This repository contains two Google Colab notebooks that explore and analyze data related to California housing prices. The first one aims at revealing the basic under the hood implementation of linear regression models. It goes through the math involved behind the simplest linear regression models. The second one explores and analyzes data related to California housing prices. The goal is to build a model to predict median house value based on various features.
- This notebook delves into the mathematical implementation of the simplest linear regression model for a single parameter.
- It provides a clear explanation of how linear regression works to learn a linear relationship between a feature and a target variable.
- Through visualizations and code examples, the notebook clarifies the concepts of cost function, gradient descent, and model fitting.
- This notebook applies linear regression to predict median house value in California using a real-world dataset.
- It performs exploratory data analysis (EDA) to understand the data distribution and identify potential issues.
- The notebook addresses data pre-processing steps like handling skewed features and feature engineering to create potentially useful new features.
- It highlights the importance of consistent pre-processing between training and testing data.
- The notebook evaluates the model's performance using metrics like R-squared, mean absolute error (MAE), and mean squared error (MSE).
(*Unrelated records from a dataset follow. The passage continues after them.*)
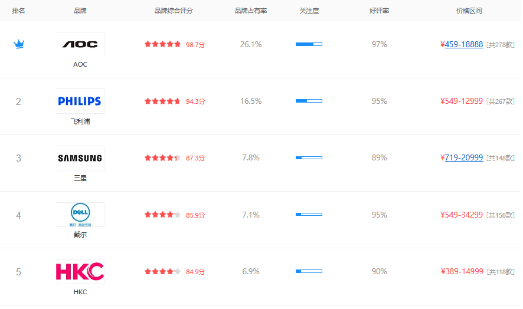
Task: Click the 飞利浦 brand name
Action: pyautogui.click(x=80, y=121)
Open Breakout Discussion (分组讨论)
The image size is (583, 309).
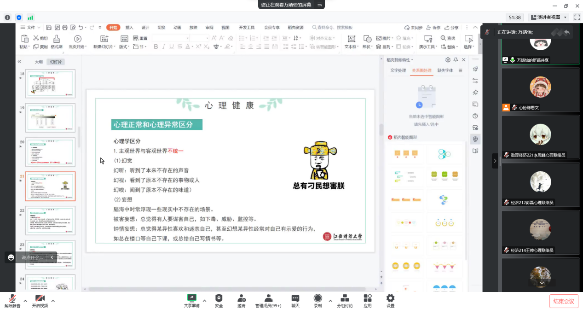point(345,298)
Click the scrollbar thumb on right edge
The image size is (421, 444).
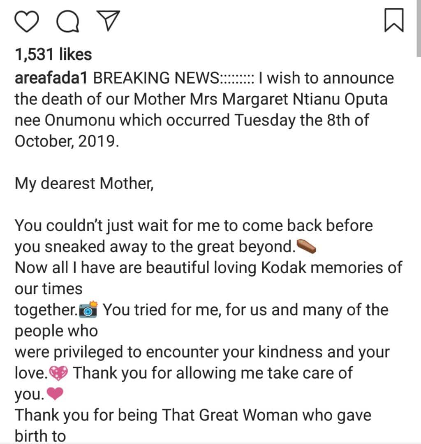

- The notebook concludes with visualizations to compare predicted and actual median house values.
Note: These notebooks require several Python libraries, including pandas, seaborn, numpy, and scikit-learn. These libraries are typically pre-installed in Colab environments.
- The California housing dataset is a public dataset available on Kaggle.
- This is a foundational example of linear regression for housing price prediction. There are many techniques to improve the model's performance, such as using more advanced algorithms or performing hyperparameter tuning.